In the ellipsoid method notes, what upper bound does Lemma 2 give for the volume of the next ellipsoid relative to the current one?

## Extract provided
================================

Ellipsoid Method

First, let’s look at using the ellipsoid method to solve LP feasibility (recall that we’ve shown that finding the optimal solution to an LP reduces to solving feasibility). Given constraints $Ax \leq b$ , we want to output $x : Ax \leq b$ or indicate that the set of constraints is infeasible.

The algorithm maintains an ellipsoid, which we can describe by

$E(z, A) = \{ x : (x-z)^T A^{-1} (x-z) \leq 1\}$

Example 1.
$A = I, z = 0 \implies E(0, I) = \{x : \|x\|^2 \leq 1\}$

Example 2.
$A = \begin{pmatrix} a & 0 \\ 0 & b \end{pmatrix}, z=(1, 1) \implies E(z, A) = \frac{(x_1 - 1)^2}{a^2} + \frac{(x_2 - 1)^2}{b^2} \leq 1$

Algorithm

Initialize $E_0 = (0, R^2 I)$ for sufficiently large $R$
Repeat:

Lemma 1.
$bits(R) \leq poly(n, bits(A), bits(b))$

Lemma 2.
$Vol(E_{t+1}) \leq e^{\frac{-1}{2n+2}} Vol(E_t)$

Lemma 3.
Given $E(z, A)$ , the minimum value ellipsoid containing $E(z, A) \cap \{x : a \cdot x \leq a \cdot z\}$ is $E'(z', A')$ where

$z' = z - \frac{1}{n+1} \frac{Aa}{\sqrt{a^T Aa}}$
$A' = \frac{n^2}{n^2 - 1} (A - \frac{2}{n+1} \frac{Aaa^T A^T}{a^T Aa})$

For example, for $A = I, z = 0, a = e_1 = (1, 0, ..., 0)^T$ this is

$z' = -\frac{1}{n+1} (1, 0, ..., 0)^T$
$A' = \frac{n^2}{n^2 - 1} (I - \frac{2}{n+1} \begin{pmatrix} 1 & 0 & 0 \\ 0 & 0 & 0 \\ 0 & 0 & 0 \end{pmatrix}) = \frac{n^2}{n^2 - 1} \begin{pmatrix} \frac{n-1}{n+1} & 0 & 0 \\ 0 & \ddots & \vdots \\ 0 & \dots & \ddots \end{pmatrix}$

Theorem 1.
For a linear program, the ellipsoid algorithm either finds a feasible $x$ or we can go to a lower-dimensional subspace after a polynomial number of iterations.

================================

## Data provided
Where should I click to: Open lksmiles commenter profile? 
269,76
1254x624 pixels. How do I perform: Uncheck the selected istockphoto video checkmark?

================================

## Answer for this exercise
Vol(E_{t+1}) ≤ e^{-1/(2n+2)} Vol(E_t)